- [Written tasks]
a. In the passage on flags and patriotism, replace "radical left" with "militant left" and write out the text between "WT: There is" and "with the community.", inclusive.
b. According to the passage on flags and patriotism, who developed the Thin Blue Line flag?
c. Continue the passage on flags and patriotism from its last sentence.

- [Page]
■ ■ ■ ■ ■

BG: The thing about Kaepernick is that the people who were against him missed the point of what he was talking about. It was not about Black Lives Matter; it was about Black and brown people being shot on the first encounter with law enforcement. I’d argue that Kaepernick’s decision to kneel before the flag is part of a longer Black patriotic tradition, in which it is a practical choice to engage in the duty of citizenship for this country in the hope of equality. This tradition goes through Frederick Douglass, W. E. B. Du Bois, Paul Robeson, Alain Locke, James Baldwin. You look at Douglass in his Fourth of July speech wrestling with the question “Am I a citizen of this country?” And then: “If I am a citizen, am I a patriot in this country?” Dealing with that question is really the foundation of understanding what the Black patriotic tradition is; speaking out against a country one loves is also a form of patriotism. And so, I would argue that Kaepernick is a part of that. He’s connecting to something that has existed for quite some time.

I would also add that the use of the flag in such forms of critical patriotism is changing. In one of my American Studies classes this semester, I asked students to go out and find American flags around town and to reflect upon how they were displayed. The results were surprising; it’s as if the battle for the American flag has moved to the lawns of the Midwest. Alongside the usual sight of a flag flying on someone’s lawn, they saw American and Confederate flags flown together and lots of Thin Blue Line flags. A student brought a photo of a truck decal featuring an American flag where the stars were represented by bullet holes and the stripes by rifles, with the motto “We, the People, are Pissed Off.” On the one hand, the Stars and Stripes flag alone is no longer a straightforward signifier of patriotism, perhaps because the government and its institutions are no longer seen as legitimate or as representing the interests of “the people” (in itself a contested concept on the right). On the other hand, it is also symbolic that disagreement with the government is no longer signaled by burning the American flag but by redesigning it, by creating new flags.

WT: There is a left-right dynamic there too. The radical left has a history of burning flags, most obviously during the Vietnam era but really since World War I. And now we see the radical right creating new “American” flags and co-opting older ones. The Thin Blue Line flag is a great example. It was a direct response to Black Lives Matter, developed by a white college student upset at what he saw as derogatory talk about the police. According to him, the blue line represented the police protecting the citizens (the stripes above) from the criminals (the stripes below). The flag became the symbol of Blue Lives Matter and has been adopted by far-right groups. At least one police chief has banned its use on duty, saying that it undermines the trust the department is trying to build with the community.

■ ■ ■ ■ ■

- [Records]
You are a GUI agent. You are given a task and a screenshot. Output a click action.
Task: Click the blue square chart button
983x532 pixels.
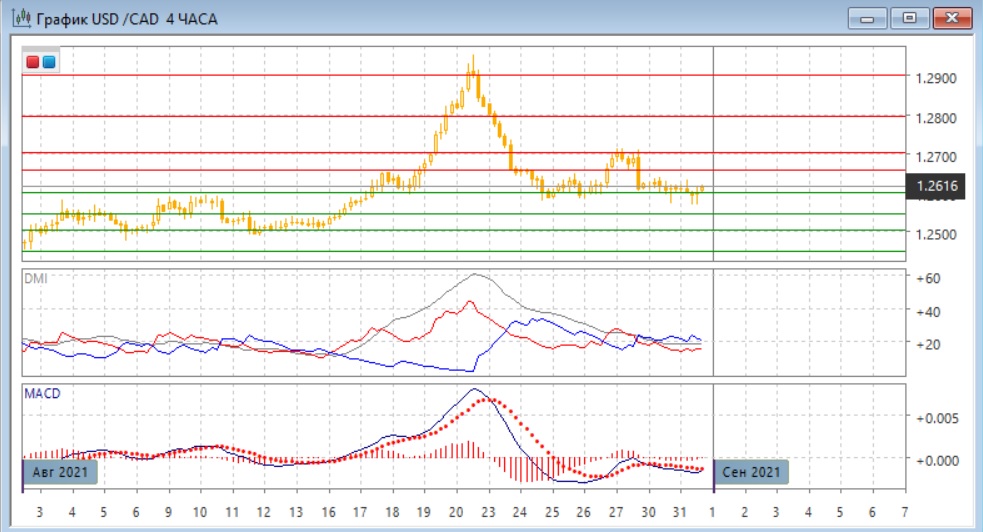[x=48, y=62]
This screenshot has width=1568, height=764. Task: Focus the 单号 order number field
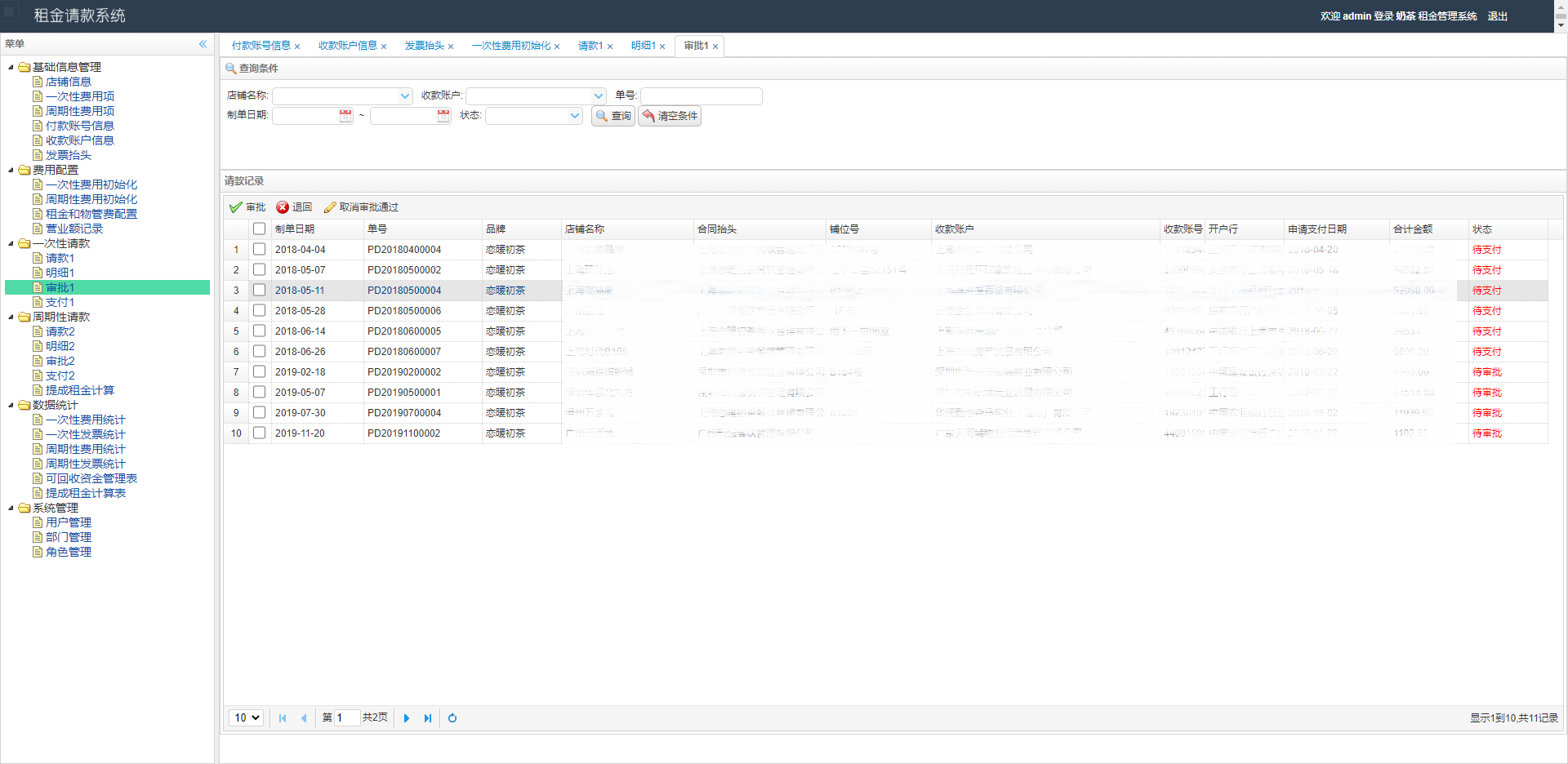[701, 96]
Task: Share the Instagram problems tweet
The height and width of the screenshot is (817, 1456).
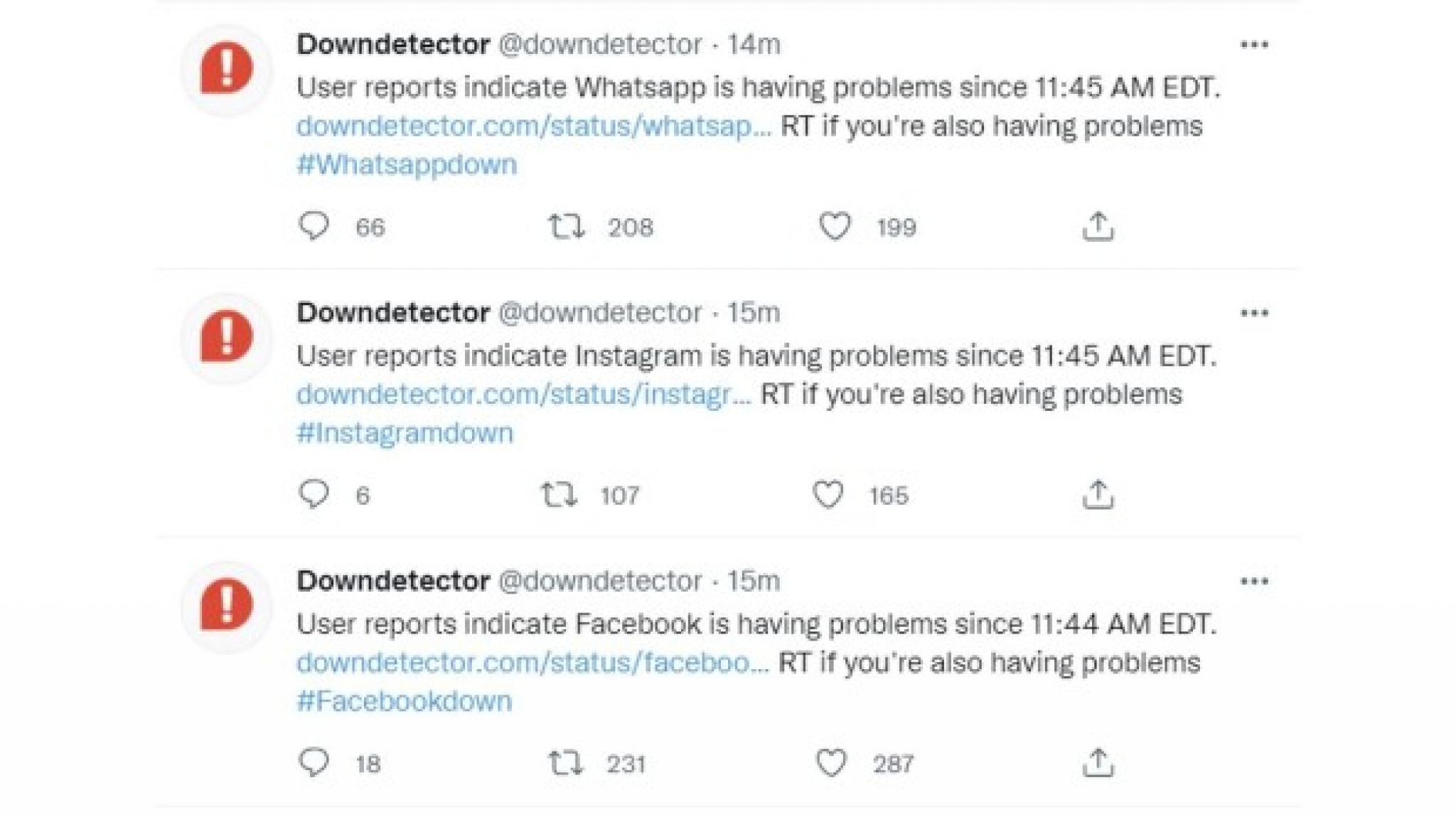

■ ■ ■ ■ ■

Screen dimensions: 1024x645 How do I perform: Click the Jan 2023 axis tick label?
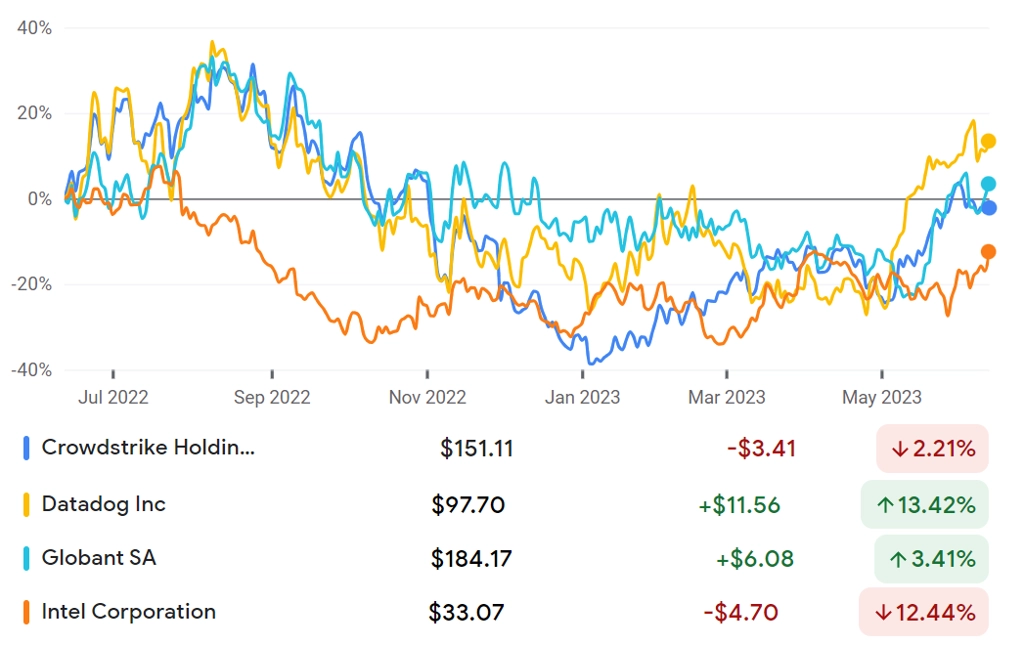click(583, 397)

■ ■ ■ ■ ■

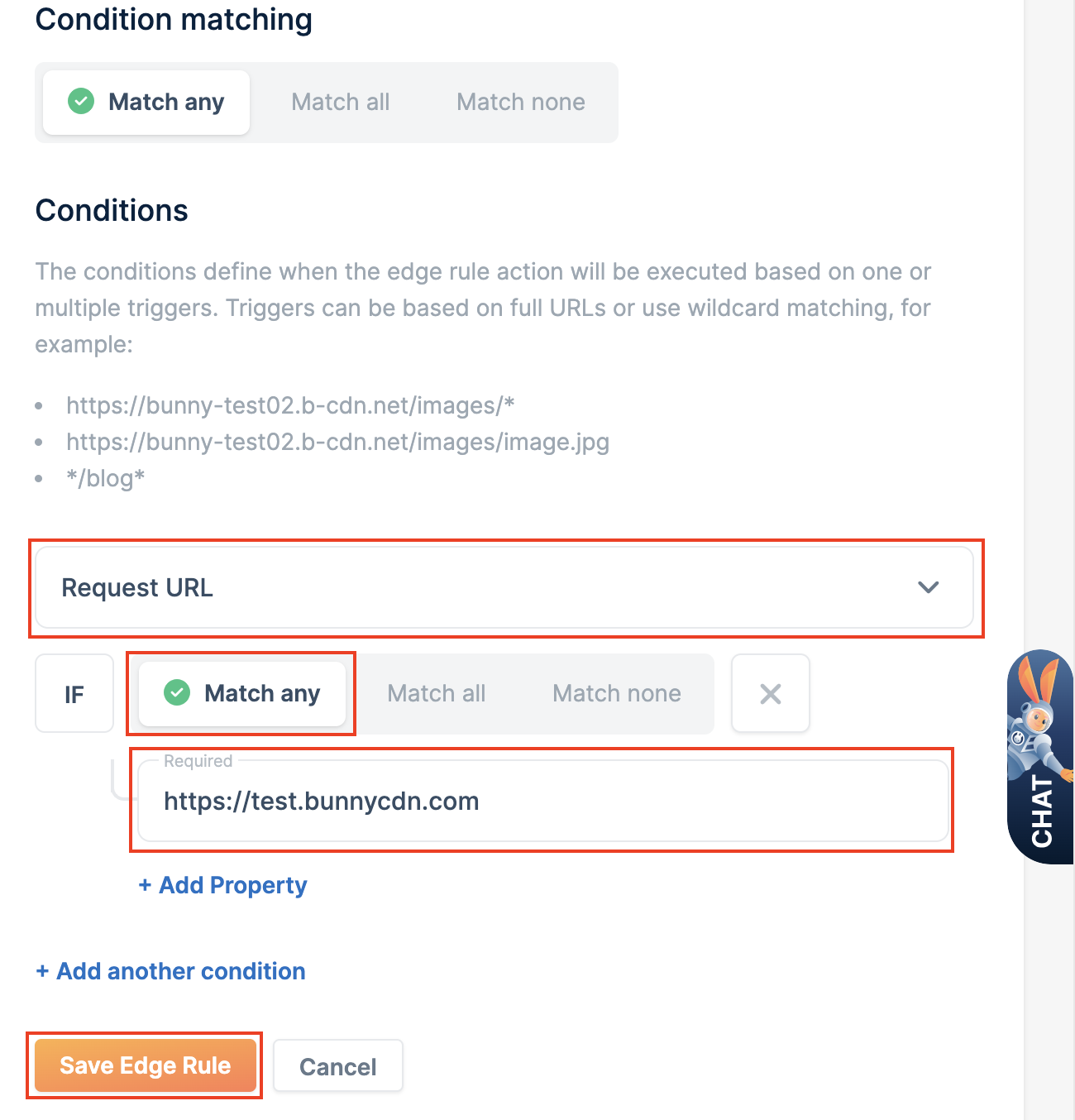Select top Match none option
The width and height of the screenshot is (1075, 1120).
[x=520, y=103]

■ ■ ■ ■ ■

- [Task-by-task outputs]
a.
WT: There is a left-right dynamic there too. The militant left has a history of burning flags, most obviously during the Vietnam era but really since World War I. And now we see the radical right creating new “American” flags and co-opting older ones. The Thin Blue Line flag is a great example. It was a direct response to Black Lives Matter, developed by a white college student upset at what he saw as derogatory talk about the police. According to him, the blue line represented the police protecting the citizens (the stripes above) from the criminals (the stripes below). The flag became the symbol of Blue Lives Matter and has been adopted by far-right groups. At least one police chief has banned its use on duty, saying that it undermines the trust the department is trying to build with the community.

b. A white college student who was upset at what he saw as derogatory talk about the police.

c.
BG: I believe equating warfighters with law enforcement and ascribing them heroic status is problematic from the perspective of communities of color and, indeed, erodes trust. This is significant to understand, especially when the Thin Blue Line flag — a version of the American flag — is embraced by law enforcement and their supporters. The protests by Kaepernick and others against police shootings of Black and brown people, and the visceral response they received, show that the American flag is central to the entire discussion. The irony of the juxtaposition of the American flag — and its associated politicized and militarized imagery ­­— contrasted with suppression of free speech cannot be missed here. And now we see other groups appropriating the Thin Blue Line model; you’ve got the Thin Red Line for firefighters and the Thin Green Line for the military; in all those cases, a profession is turned into an identity. And there’s the African American flag too — in red, black, and green, the colors of African liberation.

There are more and more flags multiplying across the political spectrum, standing for smaller and smaller groups. We have gone from one American flag to a range of flags that signal our fragmentation as a society.

This proliferation of versions of the American flag weaponizes the language of identity politics. The flags themselves are the material signifiers of competing versions of the United States or its new tribal identities. They are also commodities; on a whim, I researched flag suppliers on Alibaba.com, the Chinese online wholesaler that supplies a lot of the vendors on Amazon and elsewhere. There are dozens of manufacturers across China who make every version of the flag imaginable. You can even tour (virtually) the workshops that supply the material manifestation of the United States’s identity crisis. The flag battles are fueling a global manufacturing boom.

BG: The commercialization of the flag is problematic because its commodification highlights the hollow ritualistic culture around it. It’s time to get real about the American flag, though, and stop hanging on to the mythology that supports cultural warfare. Patriotism, the American flag — they bring up a lot of emotions both good and bad. And I feel strongly that we need to talk about it; we need to reclaim it from these extremes. But reclaim it in an honest way. We need to acknowledge that the American flag has been central to a divided country as opposed to a united country — it represents the best of our values, but it also now represents the worst of our values because we’re not telling the truth, and we’re not facing that truth, as a society. This is our opportunity to reclaim it in a way that is meaningful for all of us. It should mean something valuable, like you were pointing out; it should mean something valuable to an immigrant who naturalized here. To begin to unite us all, the flag has to represent all truths — the painful, inconvenient truths about race in the United States and the truths about immigration, gender, and class as well. Some people believe that diversity undermines a unified national identity, but I disagree. I believe we can tell all stories and find commonality in values. We need to have the willingness to speak and to accept the truth about lived experiences. This, I feel, is the challenge facing the American flag today.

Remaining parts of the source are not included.